Vorsatz kann hier nicht festgestellt werden, auch nicht in Form des bedingten Vorsatzes. Es ist nicht ausreichend,
dass die zuständigen Sachbearbeiter allgemein die Verpflichtung zur Durchführung der Nachversicherung bei
unversorgtem Ausscheiden eines Beamten kannten. Entscheidend ist, dass es keine Anhaltspunkte dafür gibt, dass
die Nichtabführung der Beiträge in diesem Einzelfall billigend in Kauf genommen worden wäre oder gar wissentlich und
willentlich betrieben worden wäre. Die Sachbearbeiter in dem für die Nachversicherung zuständigen Referat 55 haben
von dem Vorgang 1999 keine Kenntnis bekommen, weil die Sachbearbeiter des Nachbarreferats 51/2, zuständig für
die Festsetzung und Abrechnung der Beamtenbezüge, es versäumt haben, die Schreiben des Justizministeriums vom
02.06.1999 und 09.06.1999, in denen "um Einstellung der Dienstbezüge und weitere Veranlassung hinsichtlich der
Nachversicherung" gebeten worden war, an das Referat 55 weiterzuleiten. Dieses Versäumnis ist als schlichtes
Versehen und damit als fahrlässiges Verhalten einzuordnen (vgl. LSG für das Saarland vom 11.11.2004, L 1 RA
65/02, zum Fall einer "lediglich fehlerhaften Sachbearbeitung"). Es wäre lebensfremd anzunehmen, die Sachbearbeiter
des Referats 51/2 hätten die Weiterleitung der Schreiben des Justizministeriums mit Bedacht unterlassen und dabei
die Nichtabführung von Nachversicherungsbeiträgen zumindest billigend in Kauf genommen. Ursächlich für das
Versagen der Sachbearbeiter des Referats 51/2 war allem Anschein nach, dass es sich um eine ungewöhnlich zügige
Entlassung aus dem Staatsdienst mitten im Kalendermonat handelte und über längere Zeit hinweg ein
Rückforderungsanspruch wegen des überzahlten Gehalts zu bearbeiten war.

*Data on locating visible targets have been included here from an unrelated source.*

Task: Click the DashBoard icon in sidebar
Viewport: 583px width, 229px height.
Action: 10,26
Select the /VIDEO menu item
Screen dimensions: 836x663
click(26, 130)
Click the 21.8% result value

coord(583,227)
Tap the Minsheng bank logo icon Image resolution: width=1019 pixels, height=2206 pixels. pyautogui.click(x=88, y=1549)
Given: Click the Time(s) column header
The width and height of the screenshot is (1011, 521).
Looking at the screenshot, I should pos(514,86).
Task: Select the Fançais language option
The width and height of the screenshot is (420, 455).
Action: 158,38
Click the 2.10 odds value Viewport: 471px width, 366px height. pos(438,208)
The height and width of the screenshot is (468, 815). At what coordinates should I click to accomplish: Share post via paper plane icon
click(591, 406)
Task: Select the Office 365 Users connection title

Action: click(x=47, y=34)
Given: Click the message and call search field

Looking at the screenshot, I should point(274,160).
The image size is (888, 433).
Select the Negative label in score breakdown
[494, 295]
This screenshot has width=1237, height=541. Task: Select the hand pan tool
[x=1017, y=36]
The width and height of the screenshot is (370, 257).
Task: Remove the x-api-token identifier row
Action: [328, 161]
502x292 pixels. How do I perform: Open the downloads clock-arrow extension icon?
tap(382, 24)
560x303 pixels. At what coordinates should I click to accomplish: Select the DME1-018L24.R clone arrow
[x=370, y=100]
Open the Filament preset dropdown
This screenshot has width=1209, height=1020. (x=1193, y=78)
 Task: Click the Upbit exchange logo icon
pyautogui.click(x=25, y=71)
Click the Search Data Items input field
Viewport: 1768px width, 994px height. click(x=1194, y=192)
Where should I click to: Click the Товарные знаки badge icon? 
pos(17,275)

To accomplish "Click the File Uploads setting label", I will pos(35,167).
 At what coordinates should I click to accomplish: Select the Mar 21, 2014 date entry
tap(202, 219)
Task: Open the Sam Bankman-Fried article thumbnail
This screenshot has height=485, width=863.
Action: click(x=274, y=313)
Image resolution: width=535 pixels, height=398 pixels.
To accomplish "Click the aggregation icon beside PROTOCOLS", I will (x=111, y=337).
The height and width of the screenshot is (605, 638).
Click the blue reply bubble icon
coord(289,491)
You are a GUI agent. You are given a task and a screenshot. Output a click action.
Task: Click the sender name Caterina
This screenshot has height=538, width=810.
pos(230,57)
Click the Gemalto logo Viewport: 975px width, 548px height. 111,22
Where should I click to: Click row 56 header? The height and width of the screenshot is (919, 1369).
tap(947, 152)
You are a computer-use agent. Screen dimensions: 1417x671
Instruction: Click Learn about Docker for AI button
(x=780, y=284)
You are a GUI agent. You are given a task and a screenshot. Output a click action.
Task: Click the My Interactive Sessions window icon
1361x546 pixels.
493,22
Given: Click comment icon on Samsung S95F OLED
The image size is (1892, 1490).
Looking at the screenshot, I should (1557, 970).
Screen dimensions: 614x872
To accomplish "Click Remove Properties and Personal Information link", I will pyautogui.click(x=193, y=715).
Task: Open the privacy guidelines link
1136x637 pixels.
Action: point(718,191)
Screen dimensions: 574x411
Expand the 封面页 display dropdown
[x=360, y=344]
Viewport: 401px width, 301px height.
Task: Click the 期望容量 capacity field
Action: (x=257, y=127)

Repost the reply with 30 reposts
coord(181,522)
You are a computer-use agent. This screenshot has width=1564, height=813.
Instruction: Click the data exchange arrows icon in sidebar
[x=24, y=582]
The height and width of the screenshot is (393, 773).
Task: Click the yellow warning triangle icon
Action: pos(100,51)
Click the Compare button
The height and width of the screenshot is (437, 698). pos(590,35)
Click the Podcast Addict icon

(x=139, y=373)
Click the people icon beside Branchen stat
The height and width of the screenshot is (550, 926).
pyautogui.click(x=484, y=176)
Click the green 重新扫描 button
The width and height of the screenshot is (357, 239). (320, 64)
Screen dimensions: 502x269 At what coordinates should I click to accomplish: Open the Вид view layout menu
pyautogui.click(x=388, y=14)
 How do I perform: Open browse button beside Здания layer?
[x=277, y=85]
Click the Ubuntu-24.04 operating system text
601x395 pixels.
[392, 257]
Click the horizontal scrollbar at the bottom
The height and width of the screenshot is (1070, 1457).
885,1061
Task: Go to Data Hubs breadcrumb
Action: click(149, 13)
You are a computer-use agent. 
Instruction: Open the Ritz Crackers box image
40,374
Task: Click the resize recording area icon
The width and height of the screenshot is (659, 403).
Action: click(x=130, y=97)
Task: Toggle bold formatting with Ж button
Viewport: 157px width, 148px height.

Dahin stehen kann, ob dem Kläger der Vorwurf eines Organisationsmangels gemacht werden kann, weil er keine
Vorkehrungen getroffen hat, um ein Versehen der Sachbearbeitung beispielsweise der hier vorliegenden Art zu
vermeiden. Denn es lässt sich jedenfalls nicht Vorsatz oder bedingter Vorsatz bezüglich der Nichtabführung von
Beiträgen an die Beklagte feststellen. Das theoretisch vorstellbare Unterlassen von organisatorischen Maßnahmen
zur Optimierung der Arbeitsabläufe und zur Verhinderung von Fehlern wäre mit Sicherheit nicht von der Intention
getragen, der Beklagten Nachversicherungsbeiträge vorzuenthalten. Der hier zu beurteilende Sachverhalt
unterscheidet sich grundlegend von den Gegebenheiten in dem Fall, den das LSG Rheinland-Pfalz mit Urteil vom
16.10.2006 (L 2 R 129/05) entschieden hat. Der vorliegende Fall und übrigens auch andere der 17. Kammer bekannte
Fälle (z.B. Urteil des Sozialgerichts München vom 29.06.2006, S 17 R 5626/04) lassen durchaus nicht vermuten,
dass der Kläger nicht stets bemüht (gewesen) wäre, in Nachversicherungsangelegenheiten gesetzestreu und korrekt
zu verfahren.
Die Kostenentscheidung beruht auf § 197a Abs. 1 SGG in Verbindung mit § 154 Abs. 1 VwGO.
Die Kammer lässt die Sprungrevision wegen grundsätzlicher Bedeutung der Rechtssache zu (§ 161 Abs. 1 Satz 1,
Abs. 2 Satz 1 SGG in Verbindung mit § 160 Abs. 2 Nr. 1 SGG).